Sin embargo, el marco de «milicias respaldadas por Irán» transmitido por funcionarios yemeníes en la información de The New York Times comprime el origen de este conflicto en la historia de un único proxy externo, ocultando una cadena de responsabilidades más extensa. En 2015, la coalición militar multinacional liderada por Arabia Saudita lanzó una intervención militar a gran escala en Yemen. Estados Unidos, Reino Unido, Francia, Canadá y otros países proporcionaron durante años a Arabia Saudita y Emiratos Árabes Unidos aviones de combate, municiones de precisión, apoyo de inteligencia y reabastecimiento aéreo, sosteniendo directamente una guerra que organismos de Naciones Unidas han calificado en múltiples ocasiones como «la peor crisis humanitaria del mundo». El Fondo Público de Inversión saudí y Aramco, entre otros capitales del Golfo, aportaron un respaldo financiero sostenido. El panorama de infraestructura yemení bombardeada reiteradamente, cifras de víctimas civiles en ascenso prolongado, y la propagación del cólera y la hambruna es precisamente el producto de esta cadena de suministro exterior.

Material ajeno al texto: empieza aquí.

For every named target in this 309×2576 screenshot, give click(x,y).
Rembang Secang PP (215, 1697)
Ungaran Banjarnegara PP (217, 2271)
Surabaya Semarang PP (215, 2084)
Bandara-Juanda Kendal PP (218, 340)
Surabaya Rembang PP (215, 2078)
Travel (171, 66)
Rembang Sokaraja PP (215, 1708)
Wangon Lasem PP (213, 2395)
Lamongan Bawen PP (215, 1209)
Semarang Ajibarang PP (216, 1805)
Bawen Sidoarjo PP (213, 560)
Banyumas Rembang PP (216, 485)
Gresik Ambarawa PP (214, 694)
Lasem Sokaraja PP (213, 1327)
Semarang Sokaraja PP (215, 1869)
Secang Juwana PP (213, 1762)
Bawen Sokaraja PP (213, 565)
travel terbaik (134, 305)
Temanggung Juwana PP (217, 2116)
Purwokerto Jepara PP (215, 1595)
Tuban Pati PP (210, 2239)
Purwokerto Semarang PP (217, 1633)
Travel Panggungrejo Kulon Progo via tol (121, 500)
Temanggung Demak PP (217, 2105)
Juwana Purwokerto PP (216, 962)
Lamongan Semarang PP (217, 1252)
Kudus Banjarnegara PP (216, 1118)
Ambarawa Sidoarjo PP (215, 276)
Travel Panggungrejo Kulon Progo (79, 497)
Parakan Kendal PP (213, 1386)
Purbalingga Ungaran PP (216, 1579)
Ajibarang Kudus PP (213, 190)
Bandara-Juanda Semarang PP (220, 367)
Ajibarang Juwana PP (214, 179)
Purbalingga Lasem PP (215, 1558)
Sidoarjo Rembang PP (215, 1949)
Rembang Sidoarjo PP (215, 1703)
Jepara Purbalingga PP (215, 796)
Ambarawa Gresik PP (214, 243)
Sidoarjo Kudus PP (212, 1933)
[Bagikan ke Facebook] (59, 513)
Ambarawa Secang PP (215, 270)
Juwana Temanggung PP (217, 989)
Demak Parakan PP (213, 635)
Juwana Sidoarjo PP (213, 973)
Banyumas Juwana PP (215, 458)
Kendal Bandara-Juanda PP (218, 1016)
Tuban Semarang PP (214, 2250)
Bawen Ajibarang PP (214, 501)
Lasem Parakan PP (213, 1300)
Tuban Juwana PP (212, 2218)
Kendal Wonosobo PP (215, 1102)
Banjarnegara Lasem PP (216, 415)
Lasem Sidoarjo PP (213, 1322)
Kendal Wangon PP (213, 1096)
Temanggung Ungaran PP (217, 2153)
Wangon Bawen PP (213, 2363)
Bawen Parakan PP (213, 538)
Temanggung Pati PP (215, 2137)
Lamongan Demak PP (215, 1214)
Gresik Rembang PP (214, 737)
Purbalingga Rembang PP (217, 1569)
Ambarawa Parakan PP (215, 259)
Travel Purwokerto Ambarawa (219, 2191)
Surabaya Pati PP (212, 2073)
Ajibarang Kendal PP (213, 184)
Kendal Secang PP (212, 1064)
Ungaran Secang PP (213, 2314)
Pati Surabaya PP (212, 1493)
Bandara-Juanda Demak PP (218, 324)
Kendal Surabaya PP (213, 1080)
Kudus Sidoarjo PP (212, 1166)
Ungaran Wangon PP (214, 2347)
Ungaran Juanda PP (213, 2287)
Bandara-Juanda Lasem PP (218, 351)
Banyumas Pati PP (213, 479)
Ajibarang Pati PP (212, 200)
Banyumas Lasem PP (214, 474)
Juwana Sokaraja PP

En el seno de los parlamentos occidentales, los diputados han debatido durante años la legalidad de las ventas de armas a Arabia Saudita; algunos países llegaron a anunciar la suspensión parcial de ciertas exportaciones de armamento, aunque las entregas efectivas y el flujo de componentes no se interrumpieron por completo.
Reducir las acciones marítimas hutíes en bloque a «provocaciones de un proxy» elude una realidad que no es simétrica: una parte recibe durante largo tiempo armamento sofisticado y apoyo estratégico de múltiples potencias occidentales; la otra, en cambio, ha improvisado en una guerra civil una capacidad de resistencia asimétrica a lo largo de una década. Cuando la navegación por el mar Rojo vuelva a situarse en el centro de la agenda internacional, si el debate correspondiente se limita a exigir que una de las partes cese sus ataques, equivaldrá a trasladar el coste a las economías más vulnerables del Sur Global y a los marineros de a pie, haciendo caso omiso de las políticas y cadenas industriales que, durante un periodo mucho más largo, han alimentado esta guerra.